▶ _Exercise passage_:
- Opening Delimiter -

Following what was clearly a lengthy and involved hearing, Warby J came to certain conclusions in paragraph 85 of his judgment. He said:
“For all these reasons, I refuse permission to amend the case against the first defendant in the form of the draft proposed. This decision is final so far as it relates to the claims in conspiracy, wrongful interference, and under the Human Rights Act. The conspiracy claim has no real prospect of success. I would not grant permission to plead either of the economic torts relied on, even if the pleaded case was in good order. The direct claim under the Human Rights Act is hopeless, as a matter of law. As to harassment, breach of confidence and misuse of private information, my decision is that the Claim Form and APoC cannot go forward as they stand; but this is not a decision that there is no claim in any of those torts that might succeed. The claimant may wish to re-apply for permission to amend. To keep that option alive, I shall not strike out the entirety of the existing Claim Form. It must be amended to cut it down to a claim for damages for harassment, but the possibility of adding to it will remain live.”
I have cited these passages in their entirety because they provide the immediate context for the next procedural development in this case. It will be noted that, as at the date of Warby J’s judgment of 24 May 2019, the entirety of the Claim Form had been struck out, save for the possibility of the Claimant applying for permission to amend as regards at least the harassment claim.
I say no more about that issue of amendment at this stage because, depending upon how far this action progresses, there may be a further debate concerning the nature and scope of any permitted amendments and to what extent Warby J’s Order (as read with the judgment) confines the Claimant. At this stage, I am not considering that issue and, as I will describe in more detail in due course, the issue as to whether the Claimant should be permitted to amend the claim is not a matter I will address in my judgment today.
Following Warby J’s judgment, he made an Order dated 24 May 2019. Insofar as relevant to the issues before me today, I need to record that Warby J made what are accepted to be final costs orders against the Claimant in respect of his unsuccessful injunction application, an unsuccessful disclosure application, as well the success of the Defendants on their summary judgment and strike out application.
The costs in respect of those applications were the subject of an order for an interim payment, with a provision for detailed assessment in due course of those costs in the normal way. The total amount of the interim costs, which is a sum in the region of about £30,000 were to be paid by the Claimant by 14 June 2019. By paragraph 10 of Warby J’s Order, he also granted an extension to the Claimant until 12 noon on 5 June 2019 to apply to him for permission to appeal.

- Closing Delimiter -

▶ _Written task 1_: Pick out every line in the records below that contains the string "return", matching case exactly.

▶ _Material provided_:
- Opening Delimiter -

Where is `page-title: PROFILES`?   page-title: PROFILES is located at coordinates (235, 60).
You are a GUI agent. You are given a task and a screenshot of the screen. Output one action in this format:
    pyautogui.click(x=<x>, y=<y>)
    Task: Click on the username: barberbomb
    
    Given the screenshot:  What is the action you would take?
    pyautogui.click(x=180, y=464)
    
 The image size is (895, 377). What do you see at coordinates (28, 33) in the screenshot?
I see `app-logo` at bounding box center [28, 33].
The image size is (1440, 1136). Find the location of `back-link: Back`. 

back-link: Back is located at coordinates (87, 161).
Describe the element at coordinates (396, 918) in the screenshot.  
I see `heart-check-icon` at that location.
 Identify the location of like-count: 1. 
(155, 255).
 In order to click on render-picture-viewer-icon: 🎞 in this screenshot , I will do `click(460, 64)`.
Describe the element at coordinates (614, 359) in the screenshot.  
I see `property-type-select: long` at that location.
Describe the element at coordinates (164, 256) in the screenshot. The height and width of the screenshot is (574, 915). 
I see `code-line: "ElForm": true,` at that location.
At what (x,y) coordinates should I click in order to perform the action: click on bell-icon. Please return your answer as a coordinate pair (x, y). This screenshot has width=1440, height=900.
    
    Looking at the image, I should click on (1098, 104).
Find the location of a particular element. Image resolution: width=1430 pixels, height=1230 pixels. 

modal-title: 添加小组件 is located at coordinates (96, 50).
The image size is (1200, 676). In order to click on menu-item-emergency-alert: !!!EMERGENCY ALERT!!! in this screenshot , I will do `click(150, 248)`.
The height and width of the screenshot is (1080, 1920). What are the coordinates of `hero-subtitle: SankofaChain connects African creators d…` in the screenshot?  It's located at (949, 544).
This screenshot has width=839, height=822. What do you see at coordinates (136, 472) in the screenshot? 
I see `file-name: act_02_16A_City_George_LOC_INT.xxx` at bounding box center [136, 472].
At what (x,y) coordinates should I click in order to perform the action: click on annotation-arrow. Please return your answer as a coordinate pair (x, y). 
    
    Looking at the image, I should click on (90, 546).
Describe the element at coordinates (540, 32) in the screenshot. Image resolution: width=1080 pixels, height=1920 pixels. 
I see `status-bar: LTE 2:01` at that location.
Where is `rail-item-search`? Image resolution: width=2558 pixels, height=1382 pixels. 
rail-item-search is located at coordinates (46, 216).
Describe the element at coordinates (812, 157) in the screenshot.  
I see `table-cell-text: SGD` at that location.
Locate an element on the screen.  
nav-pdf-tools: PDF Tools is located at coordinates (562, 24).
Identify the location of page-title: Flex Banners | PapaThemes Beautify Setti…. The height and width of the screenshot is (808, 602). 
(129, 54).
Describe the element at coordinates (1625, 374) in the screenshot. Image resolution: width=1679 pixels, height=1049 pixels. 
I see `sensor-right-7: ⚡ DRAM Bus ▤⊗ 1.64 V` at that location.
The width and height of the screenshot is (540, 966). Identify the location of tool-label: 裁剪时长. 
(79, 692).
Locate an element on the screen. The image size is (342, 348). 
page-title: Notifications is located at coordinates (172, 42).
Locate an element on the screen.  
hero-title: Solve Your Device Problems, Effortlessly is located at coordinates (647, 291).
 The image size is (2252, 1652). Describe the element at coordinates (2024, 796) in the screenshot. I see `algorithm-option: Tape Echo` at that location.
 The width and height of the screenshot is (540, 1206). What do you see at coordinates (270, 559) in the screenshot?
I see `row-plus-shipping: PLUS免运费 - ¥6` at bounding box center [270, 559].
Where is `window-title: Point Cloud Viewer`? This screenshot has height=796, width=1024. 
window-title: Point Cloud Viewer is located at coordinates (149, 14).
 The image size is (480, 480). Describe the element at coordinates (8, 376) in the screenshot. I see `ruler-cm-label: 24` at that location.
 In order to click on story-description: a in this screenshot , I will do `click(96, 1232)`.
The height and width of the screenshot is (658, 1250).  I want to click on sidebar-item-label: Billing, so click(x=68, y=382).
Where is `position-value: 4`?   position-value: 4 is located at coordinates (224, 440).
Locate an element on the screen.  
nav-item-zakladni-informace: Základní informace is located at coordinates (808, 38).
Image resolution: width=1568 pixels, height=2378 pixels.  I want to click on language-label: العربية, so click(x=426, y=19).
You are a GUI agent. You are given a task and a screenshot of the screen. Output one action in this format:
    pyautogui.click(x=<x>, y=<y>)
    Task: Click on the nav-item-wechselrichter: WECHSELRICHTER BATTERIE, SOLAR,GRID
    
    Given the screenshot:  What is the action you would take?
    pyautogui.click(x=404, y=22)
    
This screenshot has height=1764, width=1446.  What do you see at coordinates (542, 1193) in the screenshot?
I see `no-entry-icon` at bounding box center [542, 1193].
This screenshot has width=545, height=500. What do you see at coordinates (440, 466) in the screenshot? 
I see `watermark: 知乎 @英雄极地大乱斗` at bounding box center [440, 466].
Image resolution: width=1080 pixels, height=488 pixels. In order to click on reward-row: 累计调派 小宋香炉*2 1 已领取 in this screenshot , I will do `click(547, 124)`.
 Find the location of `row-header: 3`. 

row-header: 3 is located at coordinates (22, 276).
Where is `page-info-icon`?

- Closing Delimiter -

▶ _Written task 2_: Transcribe the stretch of the court judgment passage from "The costs in" through "permission to appeal.".

▶ _Solution 1_:
At what (x,y) coordinates should I click in order to perform the action: click on bell-icon. Please return your answer as a coordinate pair (x, y). This screenshot has width=1440, height=900.
At what (x,y) coordinates should I click in order to perform the action: click on annotation-arrow. Please return your answer as a coordinate pair (x, y). 

▶ _Solution 2_:
The costs in respect of those applications were the subject of an order for an interim payment, with a provision for detailed assessment in due course of those costs in the normal way. The total amount of the interim costs, which is a sum in the region of about £30,000 were to be paid by the Claimant by 14 June 2019. By paragraph 10 of Warby J’s Order, he also granted an extension to the Claimant until 12 noon on 5 June 2019 to apply to him for permission to appeal.